The article reports on EY’s independent analysis for the Betting and Gaming Council, which models the economic and market impacts of significant duty increases recommended by the SMF and IPPR think tanks. EY finds the proposed hikes would substantially damage the regulated sector, trigger job losses, and push substantial amounts of betting activity into the unregulated black market. The study also challenges the revenue estimates put forward by the think tanks, showing far lower short-term returns and potentially a negligible net fiscal gain once job losses and lower business tax receipts are included.

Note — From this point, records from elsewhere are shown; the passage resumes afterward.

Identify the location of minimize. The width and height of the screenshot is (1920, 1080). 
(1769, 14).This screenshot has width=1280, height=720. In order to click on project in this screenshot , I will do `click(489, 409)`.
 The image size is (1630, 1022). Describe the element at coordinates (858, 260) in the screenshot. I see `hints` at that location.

The BGC argues this combination of higher taxes and recent regulatory changes (including the 2023 Gambling Act Review White Paper) risks dismantling a globally competitive, tightly regulated industry that supports jobs and funds sport. Industry leaders and operators have echoed warnings about shop closures and increased illegal gambling.

Context and Relevance

This matters for policymakers, local economies and anyone with an interest in UK high streets, sport funding and regulated gambling. The story sits at the intersection of tax policy, regulation and consumer protection: higher duties are intended to raise revenue and curb harms, but the analysis suggests they may instead shrink the regulated market, reduce jobs and protections, and enlarge the black market — with limited fiscal benefit.

For industry stakeholders and MPs, the piece highlights the trade-offs of aggressive tax reform and the importance of using robust economic modelling when assessing policy impacts. It also links to ongoing trends: post-2023 Gambling Act reform, squeezed retail operators, and growing concern about unregulated gambling channels.

Why should I read this?

Short version: if you care about jobs on Britain’s high streets, the future of regulated gambling or where extra tax cash will actually come from — this is worth five minutes. The article pulls together new EY numbers that punch holes in the headline claims from the think tanks and shows how big tax hikes could backfire badly.